Only PNG and SVG file formats are supported for logo uploads.

cURL Example

# Upload light mode logo
curl -X PUT 'https://api.rownd.io/application/{app-id}/oidc_clients/{client-id}/logo/light' \
-H 'x-rownd-app-key: YOUR_APP_KEY' \
-H 'x-rownd-app-secret: YOUR_APP_SECRET' \
-H 'x-rownd-filename: logo.png' \
-H 'Content-Type: image/png' \
--data-binary '@/path/to/your/logo.png'

# Upload dark mode logo
curl -X PUT 'https://api.rownd.io/application/{app-id}/oidc_clients/{client-id}/logo/dark' \
-H 'x-rownd-app-key: YOUR_APP_KEY' \
-H 'x-rownd-app-secret: YOUR_APP_SECRET' \
-H 'x-rownd-filename: logo-dark.svg' \
-H 'Content-Type: image/svg+xml' \
--data-binary '@/path/to/your/logo-dark.svg'

Ensure your logo files meet the following requirements:

  • File format: PNG or SVG only
  • Recommended dimensions: At least 512x512 pixels for optimal display
  • File size: Keep files under 5MB for best performance

Advanced configuration

Custom interaction endpoint

By default, OpenID authentication flows direct users to a Rownd-hosted URL for sign-in. However, if you have Rownd integrated into your website or application, you can provide a custom interaction endpoint for a more streamlined experience.

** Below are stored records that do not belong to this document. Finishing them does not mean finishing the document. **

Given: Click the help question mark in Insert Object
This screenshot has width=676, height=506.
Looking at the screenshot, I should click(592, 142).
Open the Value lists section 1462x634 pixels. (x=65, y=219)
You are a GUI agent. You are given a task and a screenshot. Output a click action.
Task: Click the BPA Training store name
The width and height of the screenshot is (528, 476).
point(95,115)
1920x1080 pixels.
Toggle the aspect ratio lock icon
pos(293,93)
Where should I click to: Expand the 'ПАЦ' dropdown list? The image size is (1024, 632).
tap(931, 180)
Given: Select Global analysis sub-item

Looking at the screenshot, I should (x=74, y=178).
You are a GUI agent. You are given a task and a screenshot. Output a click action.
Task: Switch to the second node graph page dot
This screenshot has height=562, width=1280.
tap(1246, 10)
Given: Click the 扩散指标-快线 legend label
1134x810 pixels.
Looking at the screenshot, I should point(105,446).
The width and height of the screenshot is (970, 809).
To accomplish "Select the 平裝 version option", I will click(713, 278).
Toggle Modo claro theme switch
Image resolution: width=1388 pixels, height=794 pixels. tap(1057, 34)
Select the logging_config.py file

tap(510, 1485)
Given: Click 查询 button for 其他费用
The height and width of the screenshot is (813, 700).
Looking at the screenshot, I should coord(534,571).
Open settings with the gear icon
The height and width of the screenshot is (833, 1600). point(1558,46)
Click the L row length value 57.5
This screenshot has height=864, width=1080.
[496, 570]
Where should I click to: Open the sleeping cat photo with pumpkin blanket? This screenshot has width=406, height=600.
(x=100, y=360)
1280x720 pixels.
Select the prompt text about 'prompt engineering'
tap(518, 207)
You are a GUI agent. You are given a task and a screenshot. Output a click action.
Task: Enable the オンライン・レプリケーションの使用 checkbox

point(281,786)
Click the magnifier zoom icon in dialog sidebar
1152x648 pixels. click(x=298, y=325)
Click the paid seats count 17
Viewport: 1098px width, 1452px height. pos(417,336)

When configured, users will be directed to your site/app instead of the default Rownd URL. This provides several benefits:

  • Maintains your branded experience
  • Leverages existing user sessions
  • Reduces authentication steps when users are already logged in
  • Provides a more seamless OIDC consent flow
Configuration

Add the interaction_endpoint to your OIDC client configuration under the config object:

{
  "name": "Example OIDC Provider",
  "description": "Example OIDC Provider",
  "config": {
    "allowed_origins": [
      "https://example.com"
    ],
    "redirect_uris": [
      "https://example.com/callback"
    ],
    "post_logout_uris": [
      "https://example.com/logout"
    ],
    "interaction_endpoint": "https://example.com/auth",
    "logo_uri": "https://storage.rownd.io/logo-example.png",
    "logo_dark_mode_uri": "https://storage.rownd.io/logo-dark-example.png"
  }
}

The interaction endpoint must be a page where the Rownd JavaScript snippet is properly installed and configured (a single-page app like React will also work). This ensures the authentication flow can properly handle the OpenID consent process.

User flow example
  1. User initiates OIDC sign-in from a third-party application
  2. Instead of going to hub.rownd.io, they are redirected to your custom endpoint (e.g., https://example.com/auth)
  3. If the user is already signed in on your site:
    • They only need to approve the OIDC consent
    • No additional authentication is required
  4. If the user is not signed in:
    • They’ll see your normal Rownd authentication flow
    • After signing in, they’ll be prompted for OIDC consent
  5. After consent, they are redirected back to the original application

This approach can significantly reduce friction in the authentication process, especially for users who frequently interact with your platform.